Durma com ela. Recite todas aquelas doçuras que os homens dizem as
mulheres e que a pobre criatura nunca ouviu. Jure que vai casar com
ela. Dê a infortunado um pouco daquele prazer que as cabras
conhecem, e também as tartarugas e as mil patas. E se aparecesse
algum dia um velha cabra no gênero da nossa Bubulina, que ninguém
ia querer consolar nem por todo o ouro do mundo, eu fazia o sinal da
cruz, e me encarregava dela pessoalmente, eu, o diretor da agência.

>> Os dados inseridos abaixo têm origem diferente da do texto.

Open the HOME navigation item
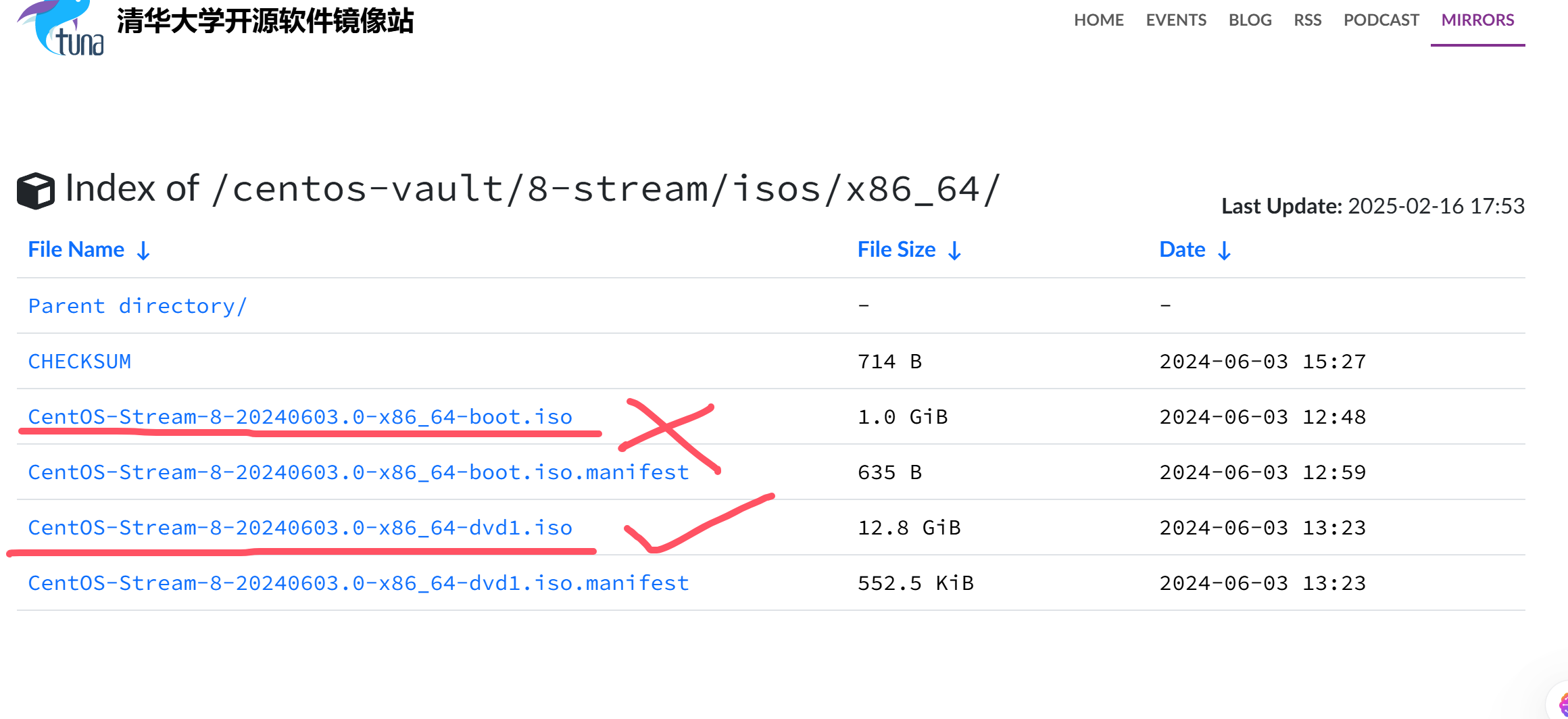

Então você ia ouvir todos os imbecis dizerem:
“Vejam
só! Que velho debochado! Então não tem olhos para ver, nem nariz
para cheirar?” — “Sim, bando de desalmados, eu tenho um nariz,
mas tenho também um coração e sinto pena dela! E quando se tem um
coração, a gente pode ter todos os narizes e olhos que quiser, eles
não valem nada!” e quando eu estiver completamente impotente por
causa das aventuras, e for para o outro mundo, Pedro-o-guarda-chaves
vai me abrir a porta do Paraíso: “Entre, pobre Zorba”, dirá;
“Entre, grande mártir Zorba, vá se deitar ao lado do seu confrade
Zeus. Descanse, meu bravo, você penou muito na terra, receba minha
bênção!”
Zorba
falava. Sua imaginação armava laços em que ele próprio caía. Ao
passarmos pela Figueira da Donzela, suspirou, e com o braço
estendido como se prestasse um juramento:
— Não
se inquiete, minha Bubulina, minha velha barcaça apodrecida e
desgovernada! Não se inquiete, eu a consolo! As quatro grandes
potências a abandonaram, a mocidade a abandonou, o bom Deus a
abandonou, mas o Zorba aqui não a abandona!
Passava
da meia-noite quando chegamos à nossa praia.
Começou
a ventar. Lá da África vinha o vento quente do sul que inchava as
árvores, as vinhas, os seios de Creta. A ilha toda, estendida sobre
o mar, recebia arrepiada os sopros quentes do vento que fazia a seiva
subir. Zeus, Zorba e o vento sul misturavam-se e eu distinguia, muito
preciso, dentro da noite, um rosto pesado de homem de barba preta,
cabelos pretos besuntados de óleo a se debruçar, com os lábios
vermelhos e quentes, sobre Madame Hortência, a Terra.